Task statement: Go through the lines below and transcribe each one exactly.

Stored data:

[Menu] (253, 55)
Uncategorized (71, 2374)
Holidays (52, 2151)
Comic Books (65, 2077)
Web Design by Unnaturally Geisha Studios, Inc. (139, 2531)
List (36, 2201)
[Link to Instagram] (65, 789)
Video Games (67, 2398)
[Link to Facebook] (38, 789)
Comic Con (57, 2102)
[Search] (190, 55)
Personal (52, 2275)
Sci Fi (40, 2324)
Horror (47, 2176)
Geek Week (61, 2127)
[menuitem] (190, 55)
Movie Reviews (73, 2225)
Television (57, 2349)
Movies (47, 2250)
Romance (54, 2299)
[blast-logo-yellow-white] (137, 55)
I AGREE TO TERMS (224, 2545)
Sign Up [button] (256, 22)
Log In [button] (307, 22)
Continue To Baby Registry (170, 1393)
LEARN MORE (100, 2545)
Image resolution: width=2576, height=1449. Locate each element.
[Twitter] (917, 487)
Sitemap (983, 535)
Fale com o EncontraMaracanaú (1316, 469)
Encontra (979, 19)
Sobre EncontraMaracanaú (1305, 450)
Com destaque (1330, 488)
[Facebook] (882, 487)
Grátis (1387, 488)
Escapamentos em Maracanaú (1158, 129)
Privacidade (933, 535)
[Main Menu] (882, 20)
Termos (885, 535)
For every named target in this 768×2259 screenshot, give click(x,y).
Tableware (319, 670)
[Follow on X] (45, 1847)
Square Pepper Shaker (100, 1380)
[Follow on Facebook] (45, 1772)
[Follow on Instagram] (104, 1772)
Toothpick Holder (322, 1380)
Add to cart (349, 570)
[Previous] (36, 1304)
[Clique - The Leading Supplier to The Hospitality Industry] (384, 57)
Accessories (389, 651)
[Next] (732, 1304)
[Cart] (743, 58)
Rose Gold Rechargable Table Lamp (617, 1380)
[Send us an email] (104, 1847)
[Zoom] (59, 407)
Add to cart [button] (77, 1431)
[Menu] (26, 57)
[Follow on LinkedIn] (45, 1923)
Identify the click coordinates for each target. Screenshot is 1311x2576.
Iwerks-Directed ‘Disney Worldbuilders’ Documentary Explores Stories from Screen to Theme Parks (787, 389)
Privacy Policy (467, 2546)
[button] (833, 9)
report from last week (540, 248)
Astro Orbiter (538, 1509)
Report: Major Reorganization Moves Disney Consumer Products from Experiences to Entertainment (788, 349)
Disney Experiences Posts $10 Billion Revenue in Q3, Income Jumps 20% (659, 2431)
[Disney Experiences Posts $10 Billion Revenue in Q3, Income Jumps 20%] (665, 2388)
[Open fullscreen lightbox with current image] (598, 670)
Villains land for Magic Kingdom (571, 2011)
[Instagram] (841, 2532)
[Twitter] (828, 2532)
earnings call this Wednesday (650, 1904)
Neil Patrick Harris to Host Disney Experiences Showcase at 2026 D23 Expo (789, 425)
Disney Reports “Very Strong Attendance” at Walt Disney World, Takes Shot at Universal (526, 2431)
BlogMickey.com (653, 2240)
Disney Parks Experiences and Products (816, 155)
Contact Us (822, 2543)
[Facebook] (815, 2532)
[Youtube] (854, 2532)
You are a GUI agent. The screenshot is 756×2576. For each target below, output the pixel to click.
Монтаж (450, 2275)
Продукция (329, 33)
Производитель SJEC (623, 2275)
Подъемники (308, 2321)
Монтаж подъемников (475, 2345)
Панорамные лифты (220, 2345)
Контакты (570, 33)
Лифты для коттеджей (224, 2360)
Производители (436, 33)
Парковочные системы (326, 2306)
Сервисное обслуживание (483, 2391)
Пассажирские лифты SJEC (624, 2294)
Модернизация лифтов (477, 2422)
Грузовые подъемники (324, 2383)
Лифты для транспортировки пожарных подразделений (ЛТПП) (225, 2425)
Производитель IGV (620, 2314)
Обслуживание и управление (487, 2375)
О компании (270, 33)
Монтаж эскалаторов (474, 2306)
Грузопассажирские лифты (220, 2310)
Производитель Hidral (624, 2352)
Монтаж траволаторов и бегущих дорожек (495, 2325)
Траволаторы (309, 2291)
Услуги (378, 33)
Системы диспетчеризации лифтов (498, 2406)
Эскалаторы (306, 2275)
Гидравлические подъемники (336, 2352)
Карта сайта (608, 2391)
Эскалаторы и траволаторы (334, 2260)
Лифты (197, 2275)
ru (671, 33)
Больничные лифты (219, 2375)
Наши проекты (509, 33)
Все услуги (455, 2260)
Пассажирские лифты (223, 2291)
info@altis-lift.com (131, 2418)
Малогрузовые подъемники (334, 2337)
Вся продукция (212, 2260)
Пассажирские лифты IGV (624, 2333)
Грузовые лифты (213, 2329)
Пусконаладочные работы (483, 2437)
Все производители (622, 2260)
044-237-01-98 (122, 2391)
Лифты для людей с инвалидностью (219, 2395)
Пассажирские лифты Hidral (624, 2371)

Answer for the task:
[Menu] (253, 55)
Uncategorized (71, 2374)
Holidays (52, 2151)
Comic Books (65, 2077)
Web Design by Unnaturally Geisha Studios, Inc. (139, 2531)
List (36, 2201)
[Link to Instagram] (65, 789)
Video Games (67, 2398)
[Link to Facebook] (38, 789)
Comic Con (57, 2102)
[Search] (190, 55)
Personal (52, 2275)
Sci Fi (40, 2324)
Horror (47, 2176)
Geek Week (61, 2127)
[menuitem] (190, 55)
Movie Reviews (73, 2225)
Television (57, 2349)
Movies (47, 2250)
Romance (54, 2299)
[blast-logo-yellow-white] (137, 55)
I AGREE TO TERMS (224, 2545)
Sign Up [button] (256, 22)
Log In [button] (307, 22)
Continue To Baby Registry (170, 1393)
LEARN MORE (100, 2545)
Image resolution: width=2576, height=1449. Locate each element.
[Twitter] (917, 487)
Sitemap (983, 535)
Fale com o EncontraMaracanaú (1316, 469)
Encontra (979, 19)
Sobre EncontraMaracanaú (1305, 450)
Com destaque (1330, 488)
[Facebook] (882, 487)
Grátis (1387, 488)
Escapamentos em Maracanaú (1158, 129)
Privacidade (933, 535)
[Main Menu] (882, 20)
Termos (885, 535)
For every named target in this 768×2259 screenshot, give click(x,y).
Tableware (319, 670)
[Follow on X] (45, 1847)
Square Pepper Shaker (100, 1380)
[Follow on Facebook] (45, 1772)
[Follow on Instagram] (104, 1772)
Toothpick Holder (322, 1380)
Add to cart (349, 570)
[Previous] (36, 1304)
[Clique - The Leading Supplier to The Hospitality Industry] (384, 57)
Accessories (389, 651)
[Next] (732, 1304)
[Cart] (743, 58)
Rose Gold Rechargable Table Lamp (617, 1380)
[Send us an email] (104, 1847)
[Zoom] (59, 407)
Add to cart [button] (77, 1431)
[Menu] (26, 57)
[Follow on LinkedIn] (45, 1923)
Identify the click coordinates for each target. Screenshot is 1311x2576.
Iwerks-Directed ‘Disney Worldbuilders’ Documentary Explores Stories from Screen to Theme Parks (787, 389)
Privacy Policy (467, 2546)
[button] (833, 9)
report from last week (540, 248)
Astro Orbiter (538, 1509)
Report: Major Reorganization Moves Disney Consumer Products from Experiences to Entertainment (788, 349)
Disney Experiences Posts $10 Billion Revenue in Q3, Income Jumps 20% (659, 2431)
[Disney Experiences Posts $10 Billion Revenue in Q3, Income Jumps 20%] (665, 2388)
[Open fullscreen lightbox with current image] (598, 670)
Villains land for Magic Kingdom (571, 2011)
[Instagram] (841, 2532)
[Twitter] (828, 2532)
earnings call this Wednesday (650, 1904)
Neil Patrick Harris to Host Disney Experiences Showcase at 2026 D23 Expo (789, 425)
Disney Reports “Very Strong Attendance” at Walt Disney World, Takes Shot at Universal (526, 2431)
BlogMickey.com (653, 2240)
Disney Parks Experiences and Products (816, 155)
Contact Us (822, 2543)
[Facebook] (815, 2532)
[Youtube] (854, 2532)
You are a GUI agent. The screenshot is 756×2576. For each target below, output the pixel to click.
Монтаж (450, 2275)
Продукция (329, 33)
Производитель SJEC (623, 2275)
Подъемники (308, 2321)
Монтаж подъемников (475, 2345)
Панорамные лифты (220, 2345)
Контакты (570, 33)
Лифты для коттеджей (224, 2360)
Производители (436, 33)
Парковочные системы (326, 2306)
Сервисное обслуживание (483, 2391)
Пассажирские лифты SJEC (624, 2294)
Модернизация лифтов (477, 2422)
Грузовые подъемники (324, 2383)
Лифты для транспортировки пожарных подразделений (ЛТПП) (225, 2425)
Производитель IGV (620, 2314)
Обслуживание и управление (487, 2375)
О компании (270, 33)
Монтаж эскалаторов (474, 2306)
Грузопассажирские лифты (220, 2310)
Производитель Hidral (624, 2352)
Монтаж траволаторов и бегущих дорожек (495, 2325)
Траволаторы (309, 2291)
Услуги (378, 33)
Системы диспетчеризации лифтов (498, 2406)
Эскалаторы (306, 2275)
Гидравлические подъемники (336, 2352)
Карта сайта (608, 2391)
Эскалаторы и траволаторы (334, 2260)
Лифты (197, 2275)
ru (671, 33)
Больничные лифты (219, 2375)
Наши проекты (509, 33)
Все услуги (455, 2260)
Пассажирские лифты (223, 2291)
info@altis-lift.com (131, 2418)
Малогрузовые подъемники (334, 2337)
Вся продукция (212, 2260)
Пассажирские лифты IGV (624, 2333)
Грузовые лифты (213, 2329)
Пусконаладочные работы (483, 2437)
Все производители (622, 2260)
044-237-01-98 (122, 2391)
Лифты для людей с инвалидностью (219, 2395)
Пассажирские лифты Hidral (624, 2371)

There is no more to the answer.